2050: Year of the Minority Majority

Tanvi Misra discusses with William Frey of the Brooking Institution the repercussions of the demographic flip expected to occur by 2050.

2 minute read

November 15, 2014, 11:00 AM PST

By Maayan Dembo @DJ_Mayjahn


According to Tanvi Misra of CityLab, by 2050 Brookings Institution demographer William Frey has found that "[t]he share of so-called 'new minorities'—Hispanics, Asians and multi-racial groups in America—is going to double. If your first guess is that this is all due to immigration, you're not entirely wrong—it's because of past immigration. What's really driving the growth now (and will continue to do so in the future) is that majority of the immigrants who are already here are at the baby-making age."

Frey discusses the spatial locations of these minority groups within metropolitan areas. When discussing suburban and urban migration, Frey believes, "More Asian metropolitan residents live in the suburbs than in the cities than two decades ago. Eventually, more Hispanics moved into the suburbs. Now, with the 2010 Census, there are more blacks moving to the suburbs... which is a real milestone in the U.S. given the strong city-concentration of blacks for many, many, many decades.

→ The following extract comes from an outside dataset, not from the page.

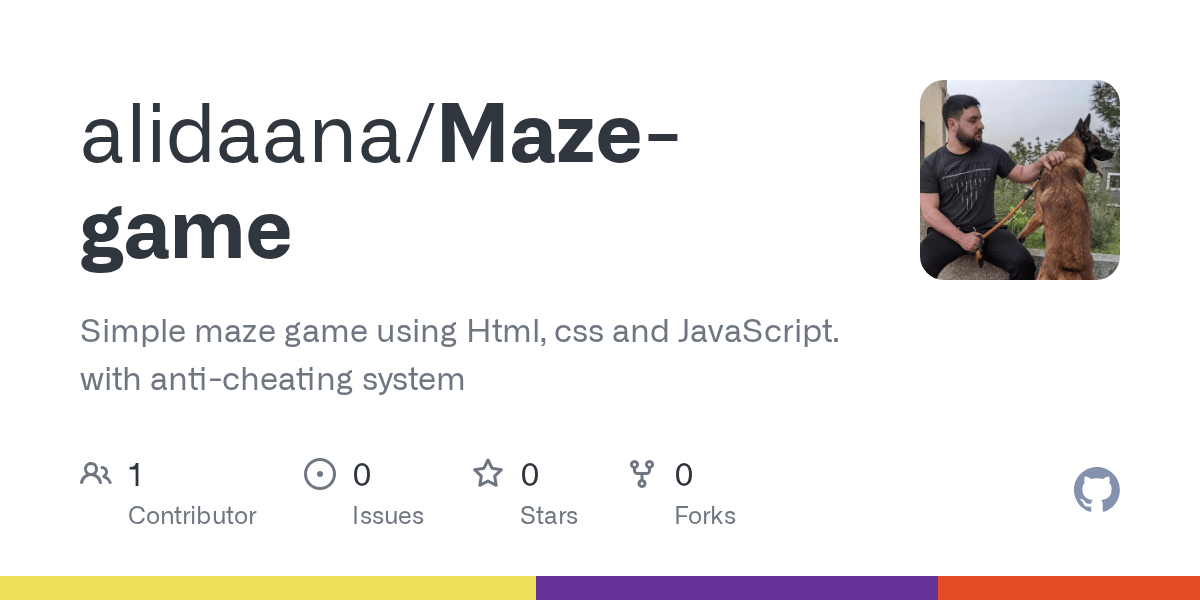Click the anti-cheating system description line
Image resolution: width=1200 pixels, height=600 pixels.
(272, 379)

This younger generation of African-Americans—professionals and graduates—are moving off to the suburbs just like younger people have... in other race groups."

Overall, Frey sees the implications of the demographic reshuffling as positive. The implications of these changes are seen in the proliferation of interracial marriages and the politics of places. However, these implications "move at different paces in different parts of the country—but it is a moving out and an integration—not only across regions, cities and suburbs, but at the neighborhood level."